▸ THE TASK:
Please copy out the records that follow, word for word.

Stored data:
##########
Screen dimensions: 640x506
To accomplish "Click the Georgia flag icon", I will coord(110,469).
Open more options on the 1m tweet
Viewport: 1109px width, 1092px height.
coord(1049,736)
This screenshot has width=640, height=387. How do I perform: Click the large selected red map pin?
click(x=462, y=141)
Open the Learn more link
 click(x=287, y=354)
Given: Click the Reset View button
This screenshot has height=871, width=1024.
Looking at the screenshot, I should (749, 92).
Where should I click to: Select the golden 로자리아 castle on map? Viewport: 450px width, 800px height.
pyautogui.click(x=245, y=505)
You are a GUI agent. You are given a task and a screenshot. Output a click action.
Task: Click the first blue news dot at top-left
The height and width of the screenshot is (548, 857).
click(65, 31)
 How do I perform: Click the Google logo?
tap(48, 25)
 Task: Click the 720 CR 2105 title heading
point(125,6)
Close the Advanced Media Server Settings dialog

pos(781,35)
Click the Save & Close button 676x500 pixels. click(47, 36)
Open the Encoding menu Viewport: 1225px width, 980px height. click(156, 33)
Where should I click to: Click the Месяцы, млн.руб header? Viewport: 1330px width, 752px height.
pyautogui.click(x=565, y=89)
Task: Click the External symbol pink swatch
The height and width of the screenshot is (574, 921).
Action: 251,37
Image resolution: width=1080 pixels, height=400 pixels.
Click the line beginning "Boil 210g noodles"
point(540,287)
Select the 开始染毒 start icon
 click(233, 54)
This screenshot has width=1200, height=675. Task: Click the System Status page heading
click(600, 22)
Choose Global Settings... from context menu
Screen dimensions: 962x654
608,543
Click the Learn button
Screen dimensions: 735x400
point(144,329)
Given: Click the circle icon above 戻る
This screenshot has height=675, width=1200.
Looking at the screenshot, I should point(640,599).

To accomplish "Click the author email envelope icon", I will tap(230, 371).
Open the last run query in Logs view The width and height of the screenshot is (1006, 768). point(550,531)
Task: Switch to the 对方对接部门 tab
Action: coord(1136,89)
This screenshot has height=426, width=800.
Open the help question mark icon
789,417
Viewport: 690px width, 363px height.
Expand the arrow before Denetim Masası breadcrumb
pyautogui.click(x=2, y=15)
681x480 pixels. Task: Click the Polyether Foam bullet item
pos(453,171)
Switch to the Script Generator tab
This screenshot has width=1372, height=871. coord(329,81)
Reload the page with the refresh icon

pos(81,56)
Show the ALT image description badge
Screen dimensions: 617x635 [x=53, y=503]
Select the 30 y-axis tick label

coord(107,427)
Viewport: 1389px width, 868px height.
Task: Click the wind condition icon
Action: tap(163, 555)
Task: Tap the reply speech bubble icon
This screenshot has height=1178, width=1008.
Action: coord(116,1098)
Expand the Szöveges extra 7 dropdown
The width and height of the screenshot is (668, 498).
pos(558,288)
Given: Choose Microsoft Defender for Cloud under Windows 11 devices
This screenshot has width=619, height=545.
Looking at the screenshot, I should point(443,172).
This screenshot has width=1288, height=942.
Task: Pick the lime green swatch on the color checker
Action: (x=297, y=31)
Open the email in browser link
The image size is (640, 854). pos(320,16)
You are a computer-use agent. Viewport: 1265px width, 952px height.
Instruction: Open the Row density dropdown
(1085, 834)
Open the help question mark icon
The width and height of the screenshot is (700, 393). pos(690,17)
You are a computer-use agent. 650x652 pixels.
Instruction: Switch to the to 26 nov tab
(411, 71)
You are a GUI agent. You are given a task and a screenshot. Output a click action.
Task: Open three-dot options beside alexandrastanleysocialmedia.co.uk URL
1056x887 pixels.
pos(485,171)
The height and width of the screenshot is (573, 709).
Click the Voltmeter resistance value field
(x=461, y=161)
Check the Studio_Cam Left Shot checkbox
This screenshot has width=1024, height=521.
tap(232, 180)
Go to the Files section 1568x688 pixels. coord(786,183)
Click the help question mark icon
##########
▸ SOLVED EXERCISE:
Screen dimensions: 640x506
To accomplish "Click the Georgia flag icon", I will coord(110,469).
Open more options on the 1m tweet
Viewport: 1109px width, 1092px height.
coord(1049,736)
This screenshot has width=640, height=387. How do I perform: Click the large selected red map pin?
click(x=462, y=141)
Open the Learn more link
 click(x=287, y=354)
Given: Click the Reset View button
This screenshot has height=871, width=1024.
Looking at the screenshot, I should (749, 92).
Where should I click to: Select the golden 로자리아 castle on map? Viewport: 450px width, 800px height.
pyautogui.click(x=245, y=505)
You are a GUI agent. You are given a task and a screenshot. Output a click action.
Task: Click the first blue news dot at top-left
The height and width of the screenshot is (548, 857).
click(65, 31)
 How do I perform: Click the Google logo?
tap(48, 25)
 Task: Click the 720 CR 2105 title heading
point(125,6)
Close the Advanced Media Server Settings dialog

pos(781,35)
Click the Save & Close button 676x500 pixels. click(47, 36)
Open the Encoding menu Viewport: 1225px width, 980px height. click(156, 33)
Where should I click to: Click the Месяцы, млн.руб header? Viewport: 1330px width, 752px height.
pyautogui.click(x=565, y=89)
Task: Click the External symbol pink swatch
The height and width of the screenshot is (574, 921).
Action: 251,37
Image resolution: width=1080 pixels, height=400 pixels.
Click the line beginning "Boil 210g noodles"
point(540,287)
Select the 开始染毒 start icon
 click(233, 54)
This screenshot has width=1200, height=675. Task: Click the System Status page heading
click(600, 22)
Choose Global Settings... from context menu
Screen dimensions: 962x654
608,543
Click the Learn button
Screen dimensions: 735x400
point(144,329)
Given: Click the circle icon above 戻る
This screenshot has height=675, width=1200.
Looking at the screenshot, I should point(640,599).

To accomplish "Click the author email envelope icon", I will tap(230, 371).
Open the last run query in Logs view The width and height of the screenshot is (1006, 768). point(550,531)
Task: Switch to the 对方对接部门 tab
Action: coord(1136,89)
This screenshot has height=426, width=800.
Open the help question mark icon
789,417
Viewport: 690px width, 363px height.
Expand the arrow before Denetim Masası breadcrumb
pyautogui.click(x=2, y=15)
681x480 pixels. Task: Click the Polyether Foam bullet item
pos(453,171)
Switch to the Script Generator tab
This screenshot has width=1372, height=871. coord(329,81)
Reload the page with the refresh icon

pos(81,56)
Show the ALT image description badge
Screen dimensions: 617x635 [x=53, y=503]
Select the 30 y-axis tick label

coord(107,427)
Viewport: 1389px width, 868px height.
Task: Click the wind condition icon
Action: tap(163, 555)
Task: Tap the reply speech bubble icon
This screenshot has height=1178, width=1008.
Action: coord(116,1098)
Expand the Szöveges extra 7 dropdown
The width and height of the screenshot is (668, 498).
pos(558,288)
Given: Choose Microsoft Defender for Cloud under Windows 11 devices
This screenshot has width=619, height=545.
Looking at the screenshot, I should point(443,172).
This screenshot has width=1288, height=942.
Task: Pick the lime green swatch on the color checker
Action: (x=297, y=31)
Open the email in browser link
The image size is (640, 854). pos(320,16)
You are a computer-use agent. Viewport: 1265px width, 952px height.
Instruction: Open the Row density dropdown
(1085, 834)
Open the help question mark icon
The width and height of the screenshot is (700, 393). pos(690,17)
You are a computer-use agent. 650x652 pixels.
Instruction: Switch to the to 26 nov tab
(411, 71)
You are a GUI agent. You are given a task and a screenshot. Output a click action.
Task: Open three-dot options beside alexandrastanleysocialmedia.co.uk URL
1056x887 pixels.
pos(485,171)
The height and width of the screenshot is (573, 709).
Click the Voltmeter resistance value field
(x=461, y=161)
Check the Studio_Cam Left Shot checkbox
This screenshot has width=1024, height=521.
tap(232, 180)
Go to the Files section 1568x688 pixels. coord(786,183)
Click the help question mark icon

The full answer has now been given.